Les résultats des analyses de ce paragraphe indiquent que les effets de la complexité du mot diffèrent entre les groupes et les voyelles considérées. En effet, quatre voyelles produites par les deux groupes d’enfants diffèrent lorsque le mot est simple ou complexe : /i/ (pour le F2 ainsi que les dispersions F1-F2 et F2-F3, tous plus élevés lorsque le mot est simple et pour les enfants NH, F3 plus élevé avec les mots simples), /ɛ/ (F2 plus haut avec les mots simples), /u/ (F1 plus

bas et pour les enfants NH, dispersion F1-F2 plus faible avec les mots simples) et /o/ (dispersion F2-F3 plus grande avec les mots simples). En revanche pour les enfants NH, plusieurs voyelles supplémentaires sont réalisées différemment selon la complexité du mot : /a/ (F2 plus haut avec les mots simples), /ɔ,y/ (F1 plus élevé et dispersion F1-F2 plus grande avec les mots simples), et /ɛ/ (dispersions F1-F2 plus faible et F2-F3 plus grande avec les mots simples) et /o,ø/ (F2 et F3 plus bas avec les mots simples).
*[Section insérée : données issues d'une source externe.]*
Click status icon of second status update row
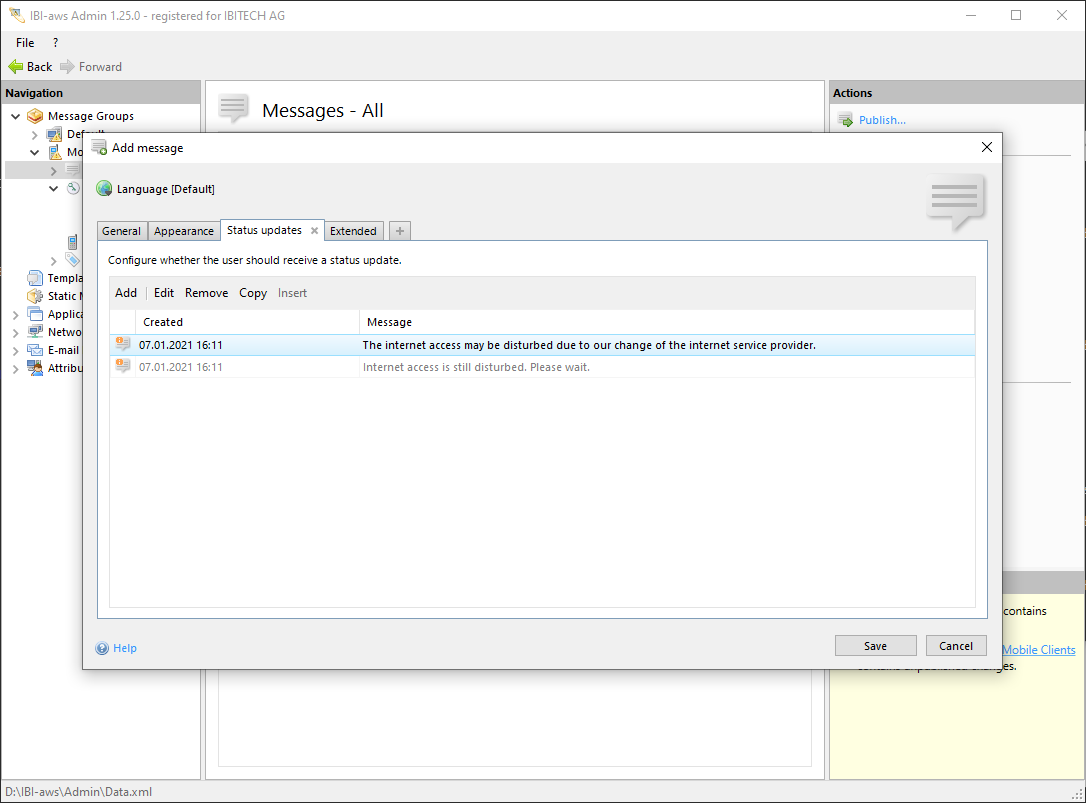 point(123,367)
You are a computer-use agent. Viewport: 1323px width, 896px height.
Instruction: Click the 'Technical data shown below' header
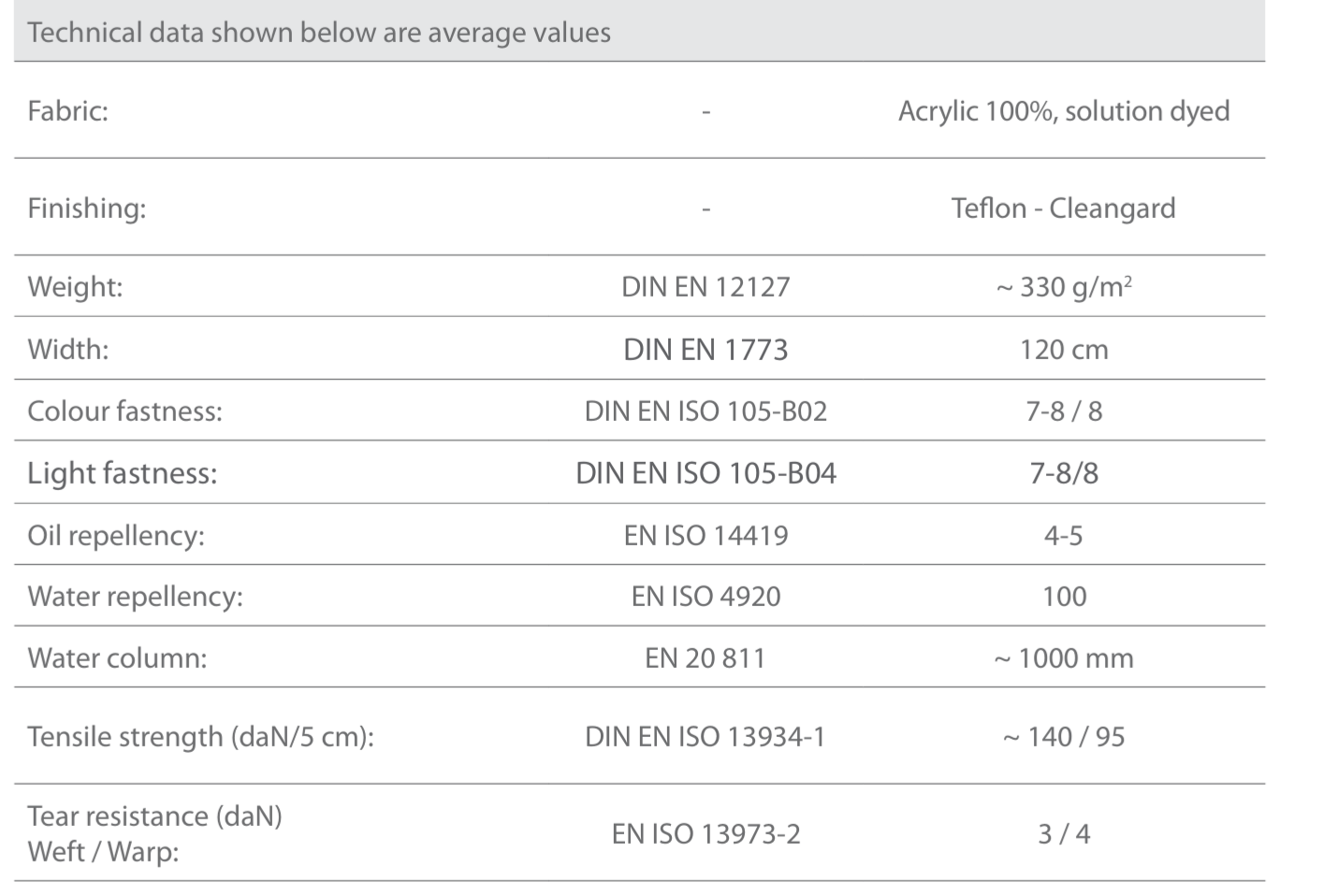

Comme pour les variations constatées entre les deux tâches, les différences entre mots simples et complexes ne sont pas systématiques et affectent les groupes et les catégories vocaliques de façon ponctuelle et localisées. Les voyelles hautes /i,y,u/ ainsi que les voyelles mi-basses /ø,o/ sont les plus affectées par la complexité du mot.